Can Foreign Investors Participate in 1031 Exchanges when Selling their Property in Florida?
Foreign investors often wonder whether they can use 1031 exchanges to defer capital gains taxes in the U.S. when selling real estate. This article explains the key aspects of FIRPTA (Foreign Investment in Real Property Tax Act) and how it affects foreign sellers, as well as the requirements for using a 1031 exchange.
Understanding FIRPTA Withholding Rules
When purchasing U.S. real estate from a foreign seller, buyers, escrow agents, and closing agents must comply with FIRPTA’s federal withholding requirements. Under FIRPTA, if a foreign person or entity sells U.S. real estate, the buyer is required to withhold up to 15% of the “amount realized” from the sale.
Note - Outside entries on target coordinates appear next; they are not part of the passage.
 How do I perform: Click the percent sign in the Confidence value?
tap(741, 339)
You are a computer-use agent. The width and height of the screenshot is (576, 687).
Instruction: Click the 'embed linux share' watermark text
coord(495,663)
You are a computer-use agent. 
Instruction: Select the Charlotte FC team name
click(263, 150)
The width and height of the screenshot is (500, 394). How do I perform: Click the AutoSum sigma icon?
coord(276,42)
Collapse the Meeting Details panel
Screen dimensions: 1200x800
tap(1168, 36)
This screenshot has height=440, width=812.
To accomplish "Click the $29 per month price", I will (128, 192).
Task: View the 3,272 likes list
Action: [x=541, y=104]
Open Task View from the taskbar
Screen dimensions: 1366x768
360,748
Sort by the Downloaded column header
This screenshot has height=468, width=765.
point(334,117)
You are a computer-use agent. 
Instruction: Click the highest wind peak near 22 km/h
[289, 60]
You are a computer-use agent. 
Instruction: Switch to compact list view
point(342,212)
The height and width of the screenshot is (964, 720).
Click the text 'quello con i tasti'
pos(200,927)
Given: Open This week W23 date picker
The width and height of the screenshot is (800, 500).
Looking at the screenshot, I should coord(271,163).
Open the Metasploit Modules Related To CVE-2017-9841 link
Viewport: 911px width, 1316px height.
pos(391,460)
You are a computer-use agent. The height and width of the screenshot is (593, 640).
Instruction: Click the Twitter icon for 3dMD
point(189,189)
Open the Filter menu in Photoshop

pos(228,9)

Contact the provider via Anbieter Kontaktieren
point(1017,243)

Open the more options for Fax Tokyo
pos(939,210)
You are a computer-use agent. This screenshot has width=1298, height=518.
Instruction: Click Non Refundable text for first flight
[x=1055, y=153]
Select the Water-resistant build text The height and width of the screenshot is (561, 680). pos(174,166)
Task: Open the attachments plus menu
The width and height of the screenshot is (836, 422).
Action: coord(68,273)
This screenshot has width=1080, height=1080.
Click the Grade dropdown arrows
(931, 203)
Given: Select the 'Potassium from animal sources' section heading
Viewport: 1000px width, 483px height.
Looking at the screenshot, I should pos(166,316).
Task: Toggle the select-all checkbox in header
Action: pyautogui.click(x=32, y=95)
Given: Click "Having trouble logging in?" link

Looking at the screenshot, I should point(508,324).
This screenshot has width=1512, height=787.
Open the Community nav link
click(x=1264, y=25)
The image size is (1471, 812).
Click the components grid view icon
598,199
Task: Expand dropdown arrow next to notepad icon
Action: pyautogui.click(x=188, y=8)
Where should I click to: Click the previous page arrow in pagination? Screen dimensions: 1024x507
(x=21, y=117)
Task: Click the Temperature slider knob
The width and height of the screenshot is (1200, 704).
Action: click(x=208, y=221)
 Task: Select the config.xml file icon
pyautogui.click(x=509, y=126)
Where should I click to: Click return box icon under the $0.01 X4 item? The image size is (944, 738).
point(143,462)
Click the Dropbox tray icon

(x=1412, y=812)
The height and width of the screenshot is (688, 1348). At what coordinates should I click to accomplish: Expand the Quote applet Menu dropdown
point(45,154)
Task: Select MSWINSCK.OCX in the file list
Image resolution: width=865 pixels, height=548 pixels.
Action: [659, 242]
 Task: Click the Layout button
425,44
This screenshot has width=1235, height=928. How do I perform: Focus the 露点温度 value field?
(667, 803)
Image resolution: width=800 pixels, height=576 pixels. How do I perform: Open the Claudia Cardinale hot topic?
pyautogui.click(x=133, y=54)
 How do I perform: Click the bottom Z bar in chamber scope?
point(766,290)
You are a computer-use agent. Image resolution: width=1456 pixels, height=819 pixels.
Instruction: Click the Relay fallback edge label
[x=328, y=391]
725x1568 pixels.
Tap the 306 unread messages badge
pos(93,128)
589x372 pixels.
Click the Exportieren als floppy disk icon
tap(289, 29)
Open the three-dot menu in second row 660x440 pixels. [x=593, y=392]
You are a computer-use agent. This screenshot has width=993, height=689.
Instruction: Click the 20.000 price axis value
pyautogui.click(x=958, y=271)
The “amount realized” includes not just the cash proceeds but also any mortgage balance assumed or encumbering the property and any non-cash property involved in the sale. Because of this, the amount withheld could sometimes exceed the cash available at closing.
Basic FIRPTA Rules
Withholding is only necessary when the seller is considered a foreign person or entity. This includes non-resident aliens, foreign partnerships, trusts, estates, and certain foreign corporations. If the seller certifies under penalty of perjury that they are not a foreign person, the buyer may rely on this certification, unless the buyer has actual knowledge to the contrary. In this case, no withholding is required, but the buyer must keep the certification for five years after the transaction.
If the seller is a foreign person or entity, the buyer must withhold 15% of the sale price and remit it to the IRS within 20 days of closing. Failure to do so makes the buyer liable for the withheld tax, as well as any associated penalties and interest.
Although often referred to as a “15% tax,” FIRPTA withholding is not a final tax amount. If the foreign seller’s actual tax liability, upon filing a U.S. tax return, is lower than the withheld amount, the excess is refunded. Conversely, if the tax liability exceeds the amount withheld, the foreign seller will owe the difference.
Withholding Certificates
If the foreign seller anticipates that their actual tax liability will be lower than the 15% withholding, they can apply for a withholding certificate to reduce the amount withheld. This is done by submitting IRS Form 8288-B, which acts as a mini-tax return and must be filed before closing. The IRS typically takes around 90 days to process the form. During this time, the buyer must still withhold the 15%, but can wait to remit the funds until receiving the IRS's response. Once the IRS issues its decision, the buyer must send the required withholding amount within 20 days.
FIRPTA Withholding Exceptions
Use of Property as a Home
No withholding is required if the sale price is $300,000 or less and the buyer intends to use the property as their home. If the sale price falls between $300,000 and $1,000,000, and the buyer plans to use the property as a home, then 10% of the amount realized must be withheld. The buyer (or a family member) must intend to live in the property for at least 50% of the time it is occupied in the two years following the closing. Vacant days do not count in this calculation.
1031 Exchange Misconception
Many people believe that foreign sellers can avoid FIRPTA withholding by participating in a 1031 exchange. While it’s true that foreign sellers previously could avoid withholding by notifying the buyer of their intent to do a 1031 exchange, the IRS has changed its approach. To qualify for an exemption from FIRPTA withholding in a 1031 exchange, the following conditions must be met:
- The closing of the relinquished property must occur simultaneously with the purchase of the replacement property.
- There must be no "boot" (additional non-like-kind property) in the exchange.
- The seller must notify the buyer that no gain or loss is to be recognized.
- The buyer must provide the IRS with a copy of the non-recognition notice within 20 days, confirming these conditions are met.
Adding Funds to Complete an Exchange
Foreign sellers can use personal funds to cover the FIRPTA withholding in order to maximize the cash available for a 1031 exchange. This approach is similar to when a seller adds cash to a closing to cover tenant security deposits, rather than providing a credit to the buyer. The buyer can then use the full proceeds from the sale to reinvest in the exchange.
Conclusion
This article covers only the basics of FIRPTA withholding, but it's important to consult with a tax advisor or legal professional to understand all of the rules and requirements. If you're structuring your transaction as part of a 1031 exchange, our team has access to a network of experienced lawyers, accountants, and tax specialists who have worked with international clients. Their expertise will be at your disposal when you choose to partner with us to help you navigate the process and ensure a smooth transaction.
For more detailed information, visit the IRS website at www.irs.gov.
Legal Disclaimer:
The information in this article is for general informational purposes only and should not be considered as legal or tax advice. Always consult with a professional attorney, CPA, or tax advisor for guidance tailored to your specific situation.